O autor não sabe qual será o valor da condenação, tanto que a fls. 40 fala que o valor deverá ser apurado em liquidação de sentença. Fala que houve conluio entre os requeridos, mas não o demonstra em seu pedido inicial. A fls. 100, por exemplo, na defesa de um secretário não incluído no polo passivo, este cita o voto do Tribunal de Contas, base do pedido inicial, que diz que o ressarcimento do erário seria possível se constatado prejuízo de ordem econômica-financeira. De fato, o TCE limitou-se a analisar aspectos do contrato e do certame, sem apurar, no entanto, se, na execução do mesmo houve, de fato, prejuízo para o Município.

A inicial não esclarece se houve e quanto teria sido o prejuízo aos cofres públicos.

Aliás, isso fica mais do que claro pelo segundo parágrafo de fls. 32, quando diz que a empresa contratante tem o direito de receber pelos serviços efetivamente prestados, que deverão ser provados em ação autônoma.

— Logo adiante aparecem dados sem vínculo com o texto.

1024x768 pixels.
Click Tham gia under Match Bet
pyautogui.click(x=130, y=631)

A fls. 33, fundamentando o pedido de indisponibilidade de bens, diz que não é possível esperar que o agente ímprobo, "que lança mão do dinheiro público em atitudes ilícitas "espere "passivamente o comprometimento de seu patrimônio particular para ressarcir o dano que causou". Cito este trecho para tornar mais evidente que o autor vê a inicial, não como um pedido, mas como verdadeira condenação transitada em julgado. Assim, seria de esperar que indicasse, então, para prevenir injustiças e incorreções, os valores devidos e apurados por cada um dos requeridos. Não o faz. Como dito acima, fala em conluio dos requeridos, mas não o demonstra.

A necessidade de reparação para os cofres públicos não pode ser superior, primeiro, ao devido processo legal, segundo à necessidade de indicação da culpa de cada um. Necessário que se indique qual foi o proveito individual auferido, eis que, como dito antes, fala-se em conluio. No que teria consistido? Qual o proveito individual de cada um dos agentes?

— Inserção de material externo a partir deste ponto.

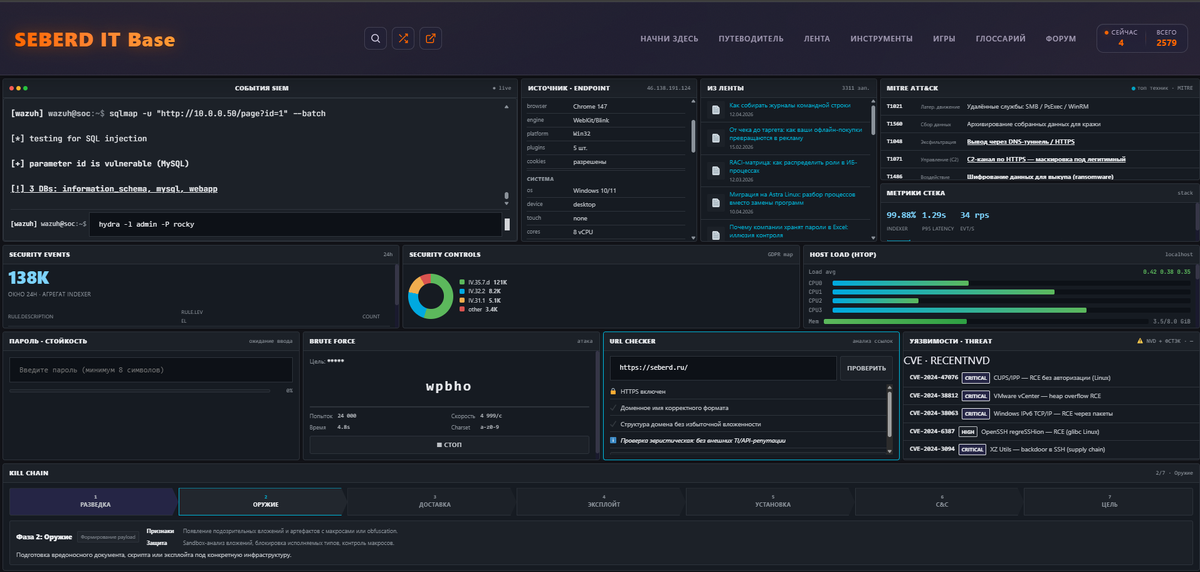Click the password strength input field

coord(151,370)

Anoto que os argumentos dos requeridos, colhidos no bojo do inquérito civil, não oram alvo da devida análise e rebate quando do oferecimento da inicial. Cito, por exemplo, o último parágrafo de fls. 87, quando diz que não houve acréscimo de valores nos custos unitários. Cito o teor de fls. 89, que rebate o item "c" de fls. 10. A fls. 89 também aparece refutação do item"d" de fls. 11.

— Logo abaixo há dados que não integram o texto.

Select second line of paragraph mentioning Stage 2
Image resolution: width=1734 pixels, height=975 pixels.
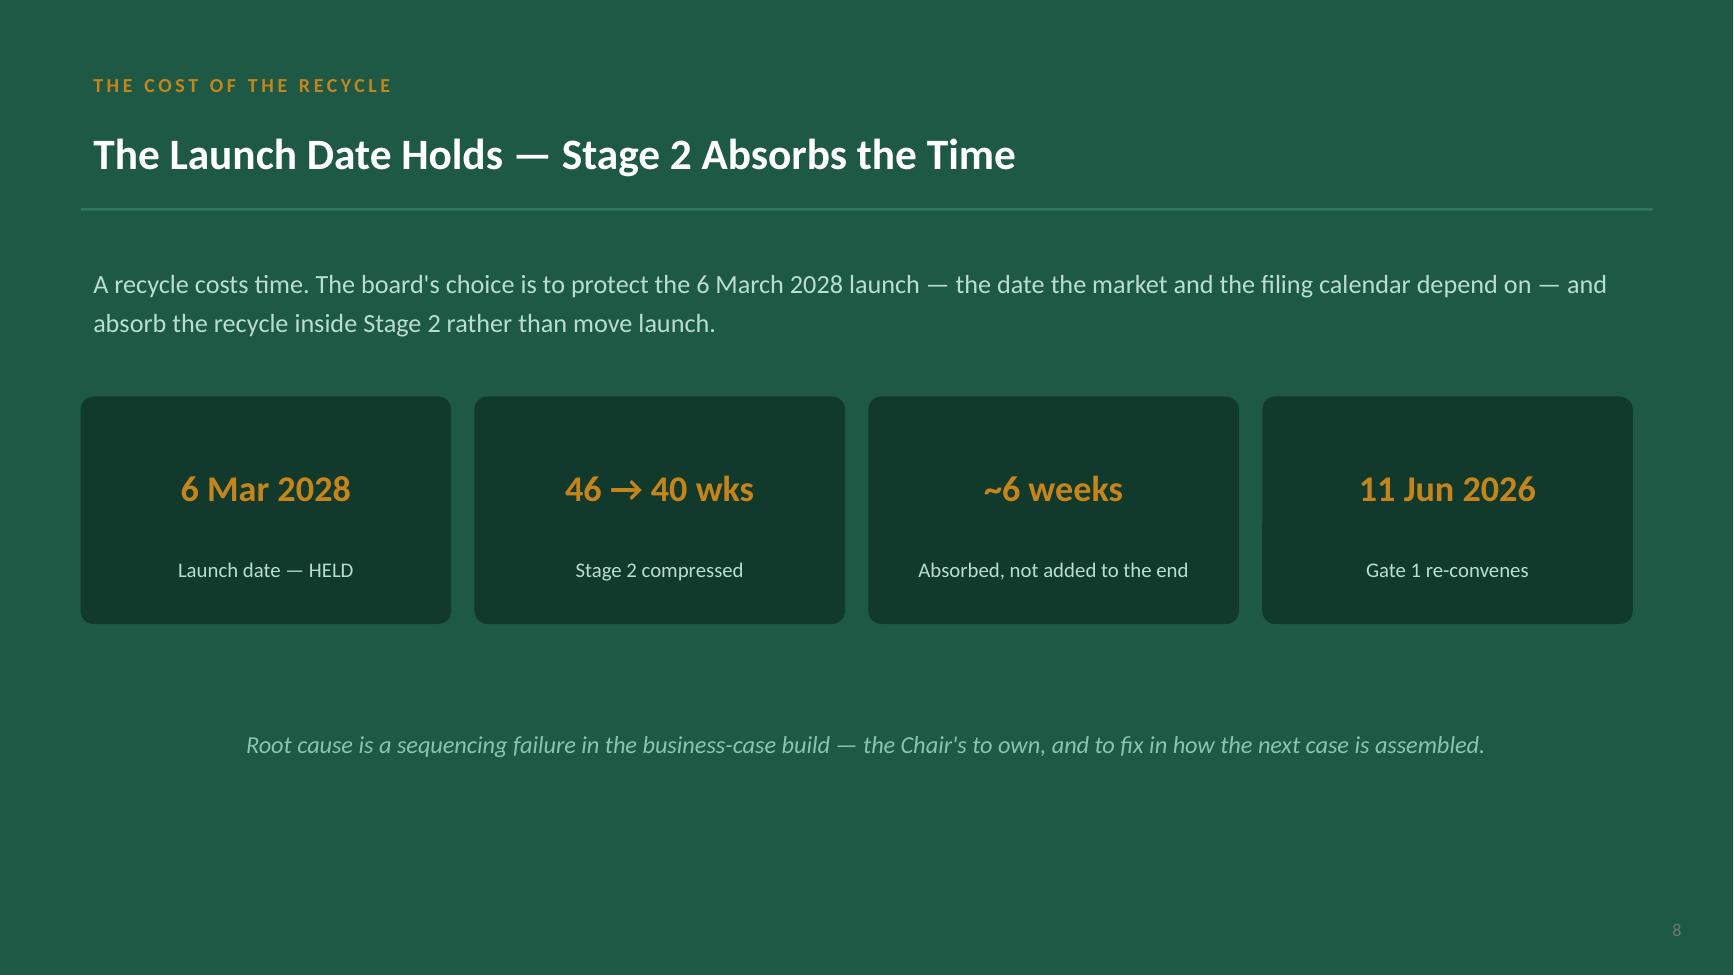click(x=404, y=324)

Por tudo isso, impossível deferir na presente fase processual a indisponibilidade de bens pedida.

Intime-se” (Grifamos)

Ou seja, o pedido de indisponibilidade de bens não pode incluir o valor da pretensa multa, e a inicial deve delinear a conduta de cada requerido, e quantificar os valores devidos por cada um deles, não sendo possível, portanto, uma ação sem robusta prova do convencimento e sem valores de acordo com a realidade do que se pretende ver como condenação, em atendimento ao princípio da razoabilidade.


* Advogada militante em Direito Administrativo. Pós-graduada em Direito Administrativo pela FMU. Ex-Professora de Direito Administrativo na FMU. Autora dos livros Elementos de Direito Ambiental, Rio de Janeiro: Temas e Idéias, 2.003; Desestatização e terceirização, São Paulo: NDJ – Nova Dimensão Jurídica, 2.006; A lei dos crimes ambientais comentada artigo por artigo, Minas Gerais: Editora Fórum, 2.008, e 2ª edição em 2.012, A improbidade administrativa no Direito Brasileiro, Minas Gerais: Editora Fórum, 2.011, e co-autora do livro Comentários ao Sistema Legal Brasileiro de Licitações e Contratos Administrativos, coautora, pela ed. NDJ – Nova Dimensão Jurídica, São Paulo, 2.016, e, ainda, autora de mais de uma centena de artigos sobre temas de direito administrativo e ambiental, todos publicados em periódicos especializados.


[1] Mattos, Mauro Roberto Gomes de, O limite da improbidade administrativa: comentários à Lei nº 8.429/92. 4. ed. Rio de Janeiro: Impetus, 2009, p. 487.